# 2nd Gen Eneloops and Eneloop XX's vs. standard white Eneloops



## lightcycle1 (Mar 9, 2013)

Hi all. New to Eneloop usage in general.

I purchased my first set of Eneloops about a week ago and have been charging and using them, they are much better than
the Energizer NiMh's that I've been using to date. Much higher output and longer lasting without a doubt. 

The first set I purchased were the black 2500 mAh XX Eneloops and they were pricey to the tune of 38 bucks for an 8 pack.

Are these really worth the extra scratch for general flashlight/headlamp use?

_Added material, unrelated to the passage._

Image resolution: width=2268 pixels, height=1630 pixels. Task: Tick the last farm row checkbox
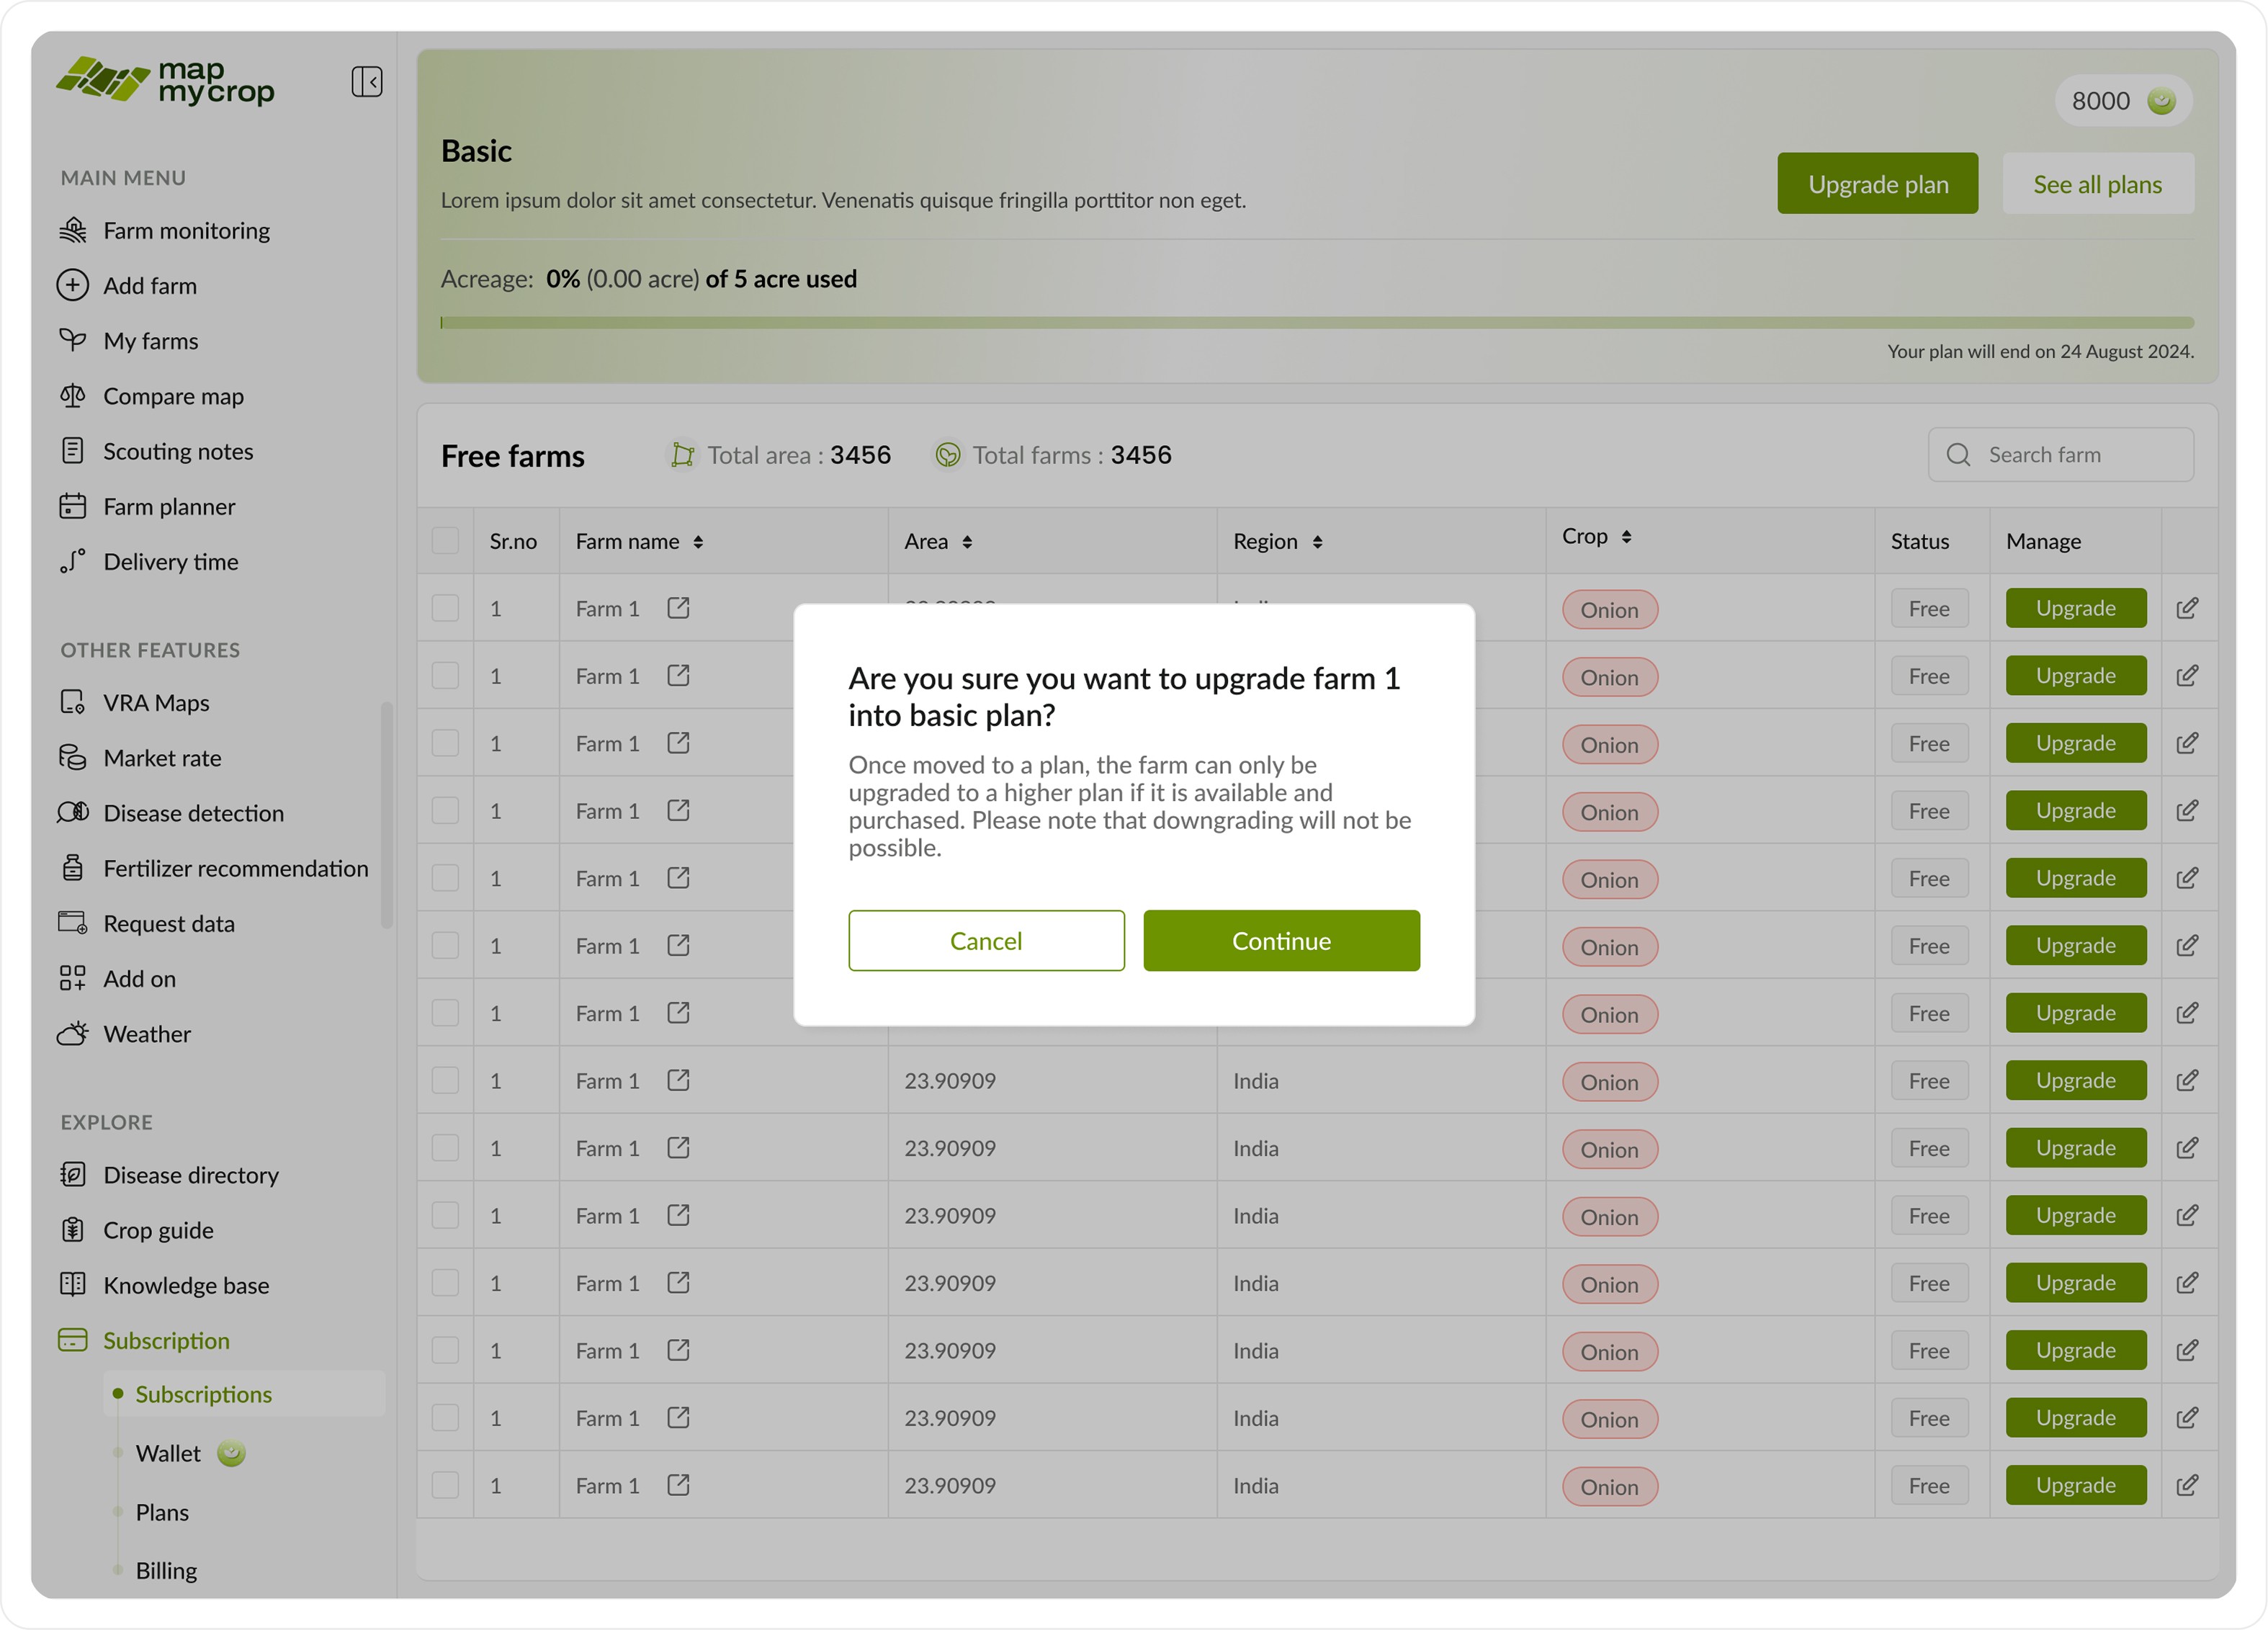point(445,1485)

I found today blue-wrapper 2nd Gen Eneloops a bit cheaper, and the standard white original Eneloops here http://www.amazon.com/dp/B003I7BGH8/?tag=cpf0b6-20

can be had for 42.00 for a 16 pack which is a bargain comparatively. I'm a tad concerned about the auhtenticity of these eneloops however, the packaging looks a bit fishy compared to some others I've seen, maybe it's just the bulk packaging. If anybody has any input on this vendor (mybatterysupplier.com) and these white Eneloops in particular as far as authenticity I'd appreciate it.

Main question is am I blowing smoke buying the significantly more expensive black XX's? Are the cheaper 2nd blue-wrapper ones just as good?
Or should I go for economy and just get the standard 2000 mAh white eneloops that seem to be the defacto standard that everybody likes?

I want to order another set soon to stock up for summer camping trips and I don't want to overspend on batteries unnecessarily.

Thanks in advance.


----------



## Mr Happy (Mar 9, 2013)

The standard price for regular eneloops from trusted suppliers is $10-$12 for 4. I don't think you can get XX eneloops for anything close to that.

Therefore the regular eneloops are better than the XX eneloops by all measures except ultimate run time per charge. Unless you have special reason to need 25% longer run time between charges, just get the regular eneloops. Also, don't bother trying to get them from dodgy suppliers when Amazon has them at regular prices (I think we can call Amazon a trusted supplier).

(By the way, the color of the wrapper is irrelevant, unless you think red cars go faster than blue cars.)


----------



## Kapriel (Mar 9, 2013)

First, I would like to go on record that red cars go much faster than 
any other color car.....:devil:

Second, After purchasing the XX I too am wondering about the real value
and although they are a great battery, my next purchase will be for 8 of
the regular Eneloops at half the XX price.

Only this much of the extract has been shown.